Recent Salmonella recalls have led to some questions about the best way to diagnose salmonellosis in dogs and cats.
The first issue is when to test. In general, there is no indication to test healthy animals. Testing should be reserved for animals with diarrhea or other signs of salmonellosis (e.g. fever).
When testing is indicated, a few things should be considered:
- A fresh sample is best. It should be submitted for testing as soon as possible, but it can be kept cool (i.e. refrigeration temperature) for a day or more if it can’t be submitted right away. (Do NOT keep a fecal sample in your fridge at home! Take it to your local vet clinic and they will keep it in a designated specimen fridge.)
- More is better. A reasonable volume of stool (e.g. a tablespoon or two) is preferred to something like a rectal swab. Testing can be performed on rectal swabs but they are lower yield because they contain a lot less stool. See image right: standard-size 30 mL fecal sample containers (click for source).
There are two tests used to detect Salmonella in feces: culture and PCR.
Culture is used to grow and isolate the Salmonella bacterium. Usually, enrichment culture is used, whereby the sample is first cultured in a selective broth culture medium, then put on culture plates. This increases the recovery rate but takes more time.
Advantages of culture are:
- A positive is definitive – the bacterium is definitely there and alive.
- An isolate is available for subsequent testing such as determining the susceptibility to antibiotics and typing it to see what strain is involved.
Disadvantages of culture:
- Salmonella can be hard to grow for labs that don’t have a lot of experience and good protocols.
- A few days are required to obtain results, particularly if proper enrichment methods are used.

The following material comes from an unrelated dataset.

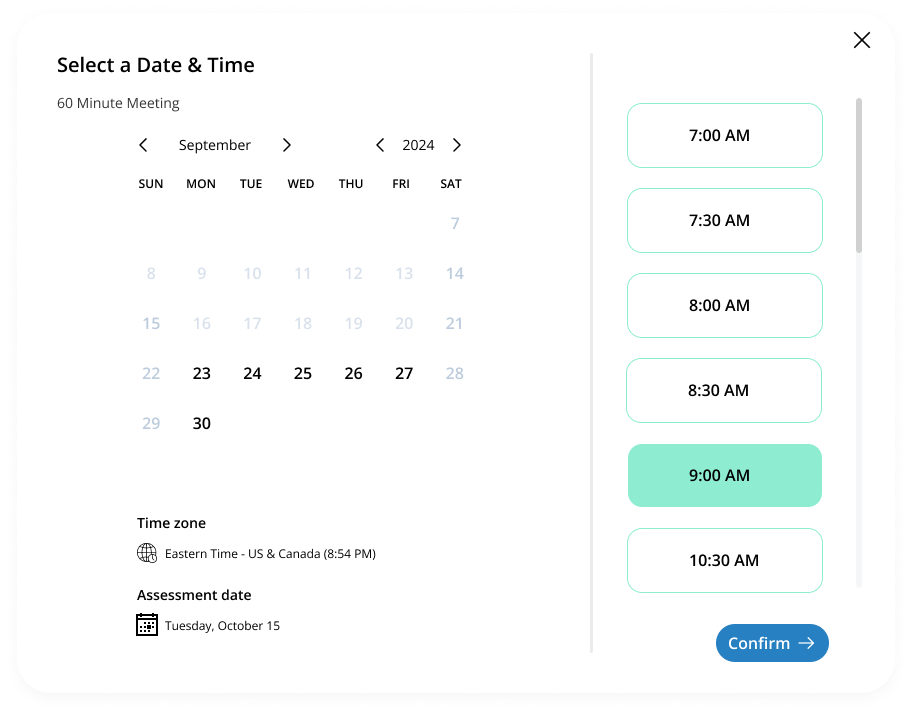912x714 pixels.
Task: Choose September 27 on the calendar
Action: [404, 373]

PCR (polymerase chain reaction) is a molecular diagnostic test that looks for DNA from a particular organism (in this case, Salmonella).
Advantages of PCR:
- Speed. Results may be available within 24 hours.
Disadvantages of PCR:
- Tests validated for dogs and cats are not usually available.
- The test detects both live and dead bacteria, so a positive result could theoretically be from ingestion of dead (and therefore irrelevant) bacteria.
- False negative results can occur from low levels of Salmonella or substances in the stool sample that inhibit the test.
- Lab quality control is critical but not always good.
Current recommendations are to base diagnosis on culture. PCR can be used as a faster presumptive test, but culture should be performed to confirm the diagnosis and get a bacterial isolate that can be further tested for antibiotic sensitivity and typed to see what strain is involved.